"halo cucuku sayang...hahaha...." Sapa Chua Pek Dong sambil mengayunkan tongkat mengetuk kepala Agni dari belakang ketika telah berada di alam jiwa Agni.
"Atuh..tuuhh...ttuuhhh... Sakit Eyaaang...." Rintih Agni menggosok-gosok kepalanya, sambil membalikkan badan. Chua Pek Dong telah turun dari bunga teratai emasnya dan kini telah berada di hadapan Agni, juga sebuah lorong cahaya yang berada di atas langit.
"Hahaha... Jadi mana kitab itu" tagih Chua Pek Dong.
Agni meraba di balik bajunya mencari kitab Tongkat Pemukul Anjing yang ia simpan didalamnya, namun Agni kebingungan karena tak menemukan kitab itu.
"Ta... Tadi aku simpan disini Eyang" kata Agni.
"Hahaha.... Bodohnya aku..." Kata Chua Pek Dong sambil mengetuk-ngetuk kepalanya sendiri dengan tongkatnya.
"Baiklah, kujelaskan kau tentang alam jiwa"
"Alam jiwa hanya dimilikki mereka yang mempunyai satu akar roh saja. Dan alam ini adalah alam didalam kesadaran batinmu, yang terbentuk atas imajinasimu sendiri. Padang rumput dan langit ini sebenarnya engkau sendiri lah yang membuatnya" terang Chua Pek Dong.

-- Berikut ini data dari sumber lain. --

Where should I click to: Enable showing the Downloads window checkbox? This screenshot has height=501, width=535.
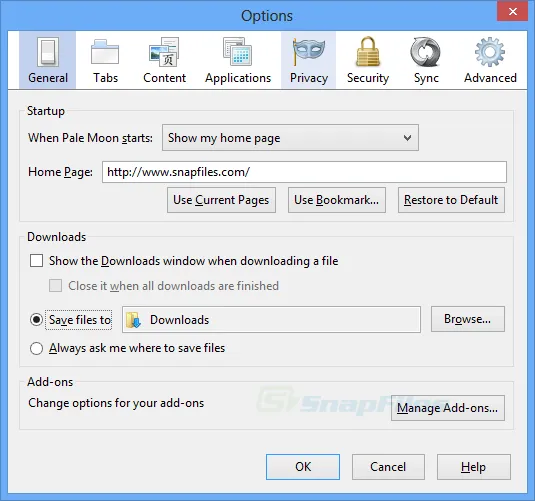(37, 261)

"Benarkah Eyang, jadi aku bisa membuat sesuatu disini sekehendakku, bagaimana caranya?"
"Kau hanya perlu memikirkan sesuatu yang ingin kau buat"
Agni kemudian mencoba yang dikatakan Chua Pek Dong. Ia memikirkan sebuah rumah yang besar dengan taman yang dilengkapi sebuah kolam.
"Ting...ting...ting"
Sebuah rumah besar sesuai yang dipikirkan Agni, muncul di tempat di mana matanya memandang, dilengkapi dengan taman dan sebuah kolam.
"Luar biasa" desis Agni terkagum-kagum. Kemudian ia mencoba memikirkan sepasukan prajurit, lengkap dengan kereta kuda dan senjata perangnya.
"Ting...ting...ting..."
Ada yang aneh kali ini, hanya kereta kuda dan senjata perang saja yang muncul.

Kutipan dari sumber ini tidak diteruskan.